Both incidental and systematic cases of epistemic injustice can be persistent or repeated across time, and both are unjust. As Fricker explains:
To categorize a testimonial injustice as incidental is not to belittle it ethically. Localized prejudices and the injustices they produce may be utterly disastrous for the subject, especially if they are repeated frequently so that the injustice is persistent. . . . “Persistent” labels the diachronic dimension of testimonial injustice’s severity and significance, whereas “systematic” labels the synchronic dimension. The most severe forms of testimonial injustice are both persistent and systematic. (2007, 29, italics in original)
We will come back to this point below, but for now we should note that whereas all cases of systematic epistemic injustice will be persistent, not all cases of persistent epistemic injustice will be systematic: some of them will be incidental.
Dotson, for her part, defines the concept of epistemic oppression as follows:
Epistemic oppression refers to persistent epistemic exclusion that hinders one’s contribution to knowledge production. Epistemic exclusion, here, will be understood as an unwarranted infringement on the epistemic agency of knowers. Epistemic agency, in this analysis, refers to the ability to utilize persuasively shared epistemic resources within a given community of knowers in order to participate in knowledge production and, if required, the revision of those same resources. (2014a, 115)

> **Brief A**: Please count the lines of the rows below that contain the string "Instruction", and give only the number.

> **Available data**:

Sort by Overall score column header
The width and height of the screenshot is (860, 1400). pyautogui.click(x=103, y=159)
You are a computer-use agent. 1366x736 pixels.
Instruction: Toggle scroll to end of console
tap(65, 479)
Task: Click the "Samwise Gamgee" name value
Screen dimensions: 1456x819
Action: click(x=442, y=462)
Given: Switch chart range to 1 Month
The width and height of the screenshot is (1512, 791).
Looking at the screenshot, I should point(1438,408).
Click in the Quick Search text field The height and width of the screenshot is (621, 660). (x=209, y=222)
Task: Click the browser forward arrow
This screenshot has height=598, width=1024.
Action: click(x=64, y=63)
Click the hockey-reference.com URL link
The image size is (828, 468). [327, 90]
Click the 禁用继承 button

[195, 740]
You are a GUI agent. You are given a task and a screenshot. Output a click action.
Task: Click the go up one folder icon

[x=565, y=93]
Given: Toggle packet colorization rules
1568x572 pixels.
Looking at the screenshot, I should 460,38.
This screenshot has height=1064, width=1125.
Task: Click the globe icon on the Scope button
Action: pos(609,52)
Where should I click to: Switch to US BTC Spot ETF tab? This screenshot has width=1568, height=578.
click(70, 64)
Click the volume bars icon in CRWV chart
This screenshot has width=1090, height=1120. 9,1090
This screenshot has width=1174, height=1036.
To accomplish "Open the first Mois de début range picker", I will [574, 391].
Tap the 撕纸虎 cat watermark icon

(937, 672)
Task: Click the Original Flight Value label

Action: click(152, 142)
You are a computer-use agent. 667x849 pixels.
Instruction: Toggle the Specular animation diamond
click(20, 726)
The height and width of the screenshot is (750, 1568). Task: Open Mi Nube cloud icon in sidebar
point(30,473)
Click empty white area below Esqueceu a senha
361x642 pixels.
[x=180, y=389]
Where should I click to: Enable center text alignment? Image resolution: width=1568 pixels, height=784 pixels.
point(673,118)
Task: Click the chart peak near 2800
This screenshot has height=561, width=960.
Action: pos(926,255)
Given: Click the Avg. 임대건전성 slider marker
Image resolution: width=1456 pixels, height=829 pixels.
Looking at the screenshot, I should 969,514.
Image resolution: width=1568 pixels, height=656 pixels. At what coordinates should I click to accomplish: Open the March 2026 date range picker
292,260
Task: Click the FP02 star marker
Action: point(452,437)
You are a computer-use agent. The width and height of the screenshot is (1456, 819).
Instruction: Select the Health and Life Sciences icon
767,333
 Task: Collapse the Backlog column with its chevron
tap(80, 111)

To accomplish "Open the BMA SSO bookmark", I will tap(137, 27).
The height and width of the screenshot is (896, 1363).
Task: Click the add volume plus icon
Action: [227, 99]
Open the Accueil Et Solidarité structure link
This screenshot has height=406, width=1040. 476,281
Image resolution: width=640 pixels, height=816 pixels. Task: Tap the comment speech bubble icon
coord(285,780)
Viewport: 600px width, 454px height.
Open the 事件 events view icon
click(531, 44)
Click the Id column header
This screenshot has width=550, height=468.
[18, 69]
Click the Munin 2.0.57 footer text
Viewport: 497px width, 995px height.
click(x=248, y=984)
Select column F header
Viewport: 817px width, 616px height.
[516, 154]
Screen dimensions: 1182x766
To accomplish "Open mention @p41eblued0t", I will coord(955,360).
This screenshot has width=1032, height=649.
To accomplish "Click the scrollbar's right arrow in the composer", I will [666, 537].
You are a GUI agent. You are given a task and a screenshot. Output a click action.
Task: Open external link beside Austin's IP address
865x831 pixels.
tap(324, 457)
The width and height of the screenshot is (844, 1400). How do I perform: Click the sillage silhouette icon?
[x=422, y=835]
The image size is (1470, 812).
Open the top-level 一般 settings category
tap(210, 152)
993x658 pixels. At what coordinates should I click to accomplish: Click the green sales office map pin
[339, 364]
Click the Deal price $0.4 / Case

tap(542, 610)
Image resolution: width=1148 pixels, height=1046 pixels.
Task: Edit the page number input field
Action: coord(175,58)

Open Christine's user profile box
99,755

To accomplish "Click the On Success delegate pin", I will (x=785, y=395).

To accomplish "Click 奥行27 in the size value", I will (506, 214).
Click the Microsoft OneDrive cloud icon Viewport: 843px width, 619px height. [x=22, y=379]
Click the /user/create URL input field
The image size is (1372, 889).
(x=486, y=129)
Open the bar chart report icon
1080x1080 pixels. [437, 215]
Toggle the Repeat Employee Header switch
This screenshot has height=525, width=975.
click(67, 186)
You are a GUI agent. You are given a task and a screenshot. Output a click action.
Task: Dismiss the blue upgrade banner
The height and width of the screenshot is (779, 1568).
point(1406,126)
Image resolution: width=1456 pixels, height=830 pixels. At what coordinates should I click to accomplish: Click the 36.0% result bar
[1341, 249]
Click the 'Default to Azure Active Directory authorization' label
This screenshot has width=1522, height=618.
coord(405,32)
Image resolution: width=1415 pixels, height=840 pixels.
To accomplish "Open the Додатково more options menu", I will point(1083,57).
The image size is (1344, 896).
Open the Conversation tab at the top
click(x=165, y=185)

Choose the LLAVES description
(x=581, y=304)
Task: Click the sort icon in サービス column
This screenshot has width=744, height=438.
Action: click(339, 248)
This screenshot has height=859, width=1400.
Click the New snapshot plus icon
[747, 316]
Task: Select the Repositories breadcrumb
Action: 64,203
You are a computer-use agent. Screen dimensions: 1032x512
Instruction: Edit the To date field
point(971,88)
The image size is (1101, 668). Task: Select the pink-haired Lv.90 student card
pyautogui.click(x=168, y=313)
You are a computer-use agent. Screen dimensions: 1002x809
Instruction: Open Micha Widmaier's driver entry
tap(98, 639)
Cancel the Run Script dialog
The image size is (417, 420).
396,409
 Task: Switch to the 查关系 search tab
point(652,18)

> **Brief B**: Resume the passage on epistemic injustice, picking up after its last sentence.

> **Written reply A**: 5

> **Written reply B**:
Within epistemic oppression, Dotson (2012, 2014a) distinguishes between three orders of epistemic exclusion, each corresponding to a specific type of epistemic injustice: first-order epistemic exclusion corresponds to testimonial injustice (2012, 26–28); second-order epistemic exclusion to hermeneutical injustice (2012, 29–31); and third-order epistemic exclusion to what Dotson calls “contributory injustice” (2012, 31–34). Contributory injustice arises when non-dominant groups have produced concepts to capture a significant area of their social experience (e.g., heteronormativity or white supremacy), but dominant groups refuse to integrate these concepts into mainstream conceptual resources.4 In this case, the inadequacy of mainstream conceptual resources is due not to the lack of conceptual production (as in the case of sexual harassment), but rather to the lack of circulation or adoption of concepts into the mainstream. As in the case of sexual harassment, however, the mainstream conceptual inadequacy that results from contributory injustice is due to the persistent hermeneutical marginalization of non-dominant groups, whose conceptual resources are actively excluded from the mainstream by dominant groups.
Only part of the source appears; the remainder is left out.